_Task brief_: Looking at the records below, count how many lines contain the string "thumbnail". Give that number alone.

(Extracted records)
[Start of section]

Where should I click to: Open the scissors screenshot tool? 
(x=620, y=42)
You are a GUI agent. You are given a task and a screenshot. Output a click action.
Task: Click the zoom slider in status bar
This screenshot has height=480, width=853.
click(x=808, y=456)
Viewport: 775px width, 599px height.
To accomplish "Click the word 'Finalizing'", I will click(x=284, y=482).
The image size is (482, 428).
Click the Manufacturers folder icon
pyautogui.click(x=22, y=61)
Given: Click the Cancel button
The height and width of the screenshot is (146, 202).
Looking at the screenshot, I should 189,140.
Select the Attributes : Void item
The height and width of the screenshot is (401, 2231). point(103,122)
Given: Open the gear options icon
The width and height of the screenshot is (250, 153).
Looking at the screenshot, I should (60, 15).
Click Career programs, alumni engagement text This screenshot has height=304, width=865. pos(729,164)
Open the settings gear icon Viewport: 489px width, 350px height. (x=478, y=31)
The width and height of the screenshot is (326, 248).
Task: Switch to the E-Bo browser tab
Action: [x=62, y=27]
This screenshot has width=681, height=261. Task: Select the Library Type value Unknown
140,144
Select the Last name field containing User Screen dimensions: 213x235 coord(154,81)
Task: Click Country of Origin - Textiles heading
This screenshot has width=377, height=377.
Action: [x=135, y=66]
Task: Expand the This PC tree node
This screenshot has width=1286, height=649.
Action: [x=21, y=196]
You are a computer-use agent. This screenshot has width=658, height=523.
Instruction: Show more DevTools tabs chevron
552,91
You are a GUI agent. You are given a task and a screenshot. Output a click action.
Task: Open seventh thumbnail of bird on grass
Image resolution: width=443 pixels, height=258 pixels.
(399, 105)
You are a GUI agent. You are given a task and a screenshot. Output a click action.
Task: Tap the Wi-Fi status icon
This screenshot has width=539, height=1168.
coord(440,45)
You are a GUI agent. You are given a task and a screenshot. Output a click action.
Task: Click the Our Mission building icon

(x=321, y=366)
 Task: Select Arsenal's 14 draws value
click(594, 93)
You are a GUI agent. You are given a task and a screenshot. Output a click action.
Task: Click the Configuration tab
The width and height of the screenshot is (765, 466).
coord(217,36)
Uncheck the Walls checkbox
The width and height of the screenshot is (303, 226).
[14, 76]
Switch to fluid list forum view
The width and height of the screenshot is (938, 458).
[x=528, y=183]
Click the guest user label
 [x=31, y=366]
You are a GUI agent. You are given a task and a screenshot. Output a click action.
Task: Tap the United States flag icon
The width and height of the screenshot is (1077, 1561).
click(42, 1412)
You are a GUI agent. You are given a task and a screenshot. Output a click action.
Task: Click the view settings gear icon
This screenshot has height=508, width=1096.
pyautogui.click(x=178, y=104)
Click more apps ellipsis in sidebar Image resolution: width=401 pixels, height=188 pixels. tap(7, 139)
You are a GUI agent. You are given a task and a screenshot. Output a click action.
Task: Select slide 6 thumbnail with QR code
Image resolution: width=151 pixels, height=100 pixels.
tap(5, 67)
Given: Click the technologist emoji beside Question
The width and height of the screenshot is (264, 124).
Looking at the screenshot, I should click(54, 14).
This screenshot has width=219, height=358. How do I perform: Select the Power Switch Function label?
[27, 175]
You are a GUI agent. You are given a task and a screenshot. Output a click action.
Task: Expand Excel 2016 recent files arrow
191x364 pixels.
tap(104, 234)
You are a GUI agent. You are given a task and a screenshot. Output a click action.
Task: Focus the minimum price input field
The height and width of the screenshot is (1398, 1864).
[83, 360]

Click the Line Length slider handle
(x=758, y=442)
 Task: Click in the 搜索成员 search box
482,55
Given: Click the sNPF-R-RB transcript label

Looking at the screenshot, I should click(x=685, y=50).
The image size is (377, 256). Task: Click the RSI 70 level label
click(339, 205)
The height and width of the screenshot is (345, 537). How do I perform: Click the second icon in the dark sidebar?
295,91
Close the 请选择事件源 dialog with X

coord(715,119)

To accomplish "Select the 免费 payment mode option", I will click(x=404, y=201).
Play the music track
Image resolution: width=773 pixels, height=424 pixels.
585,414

[End of section]

_Finished exercise_: 2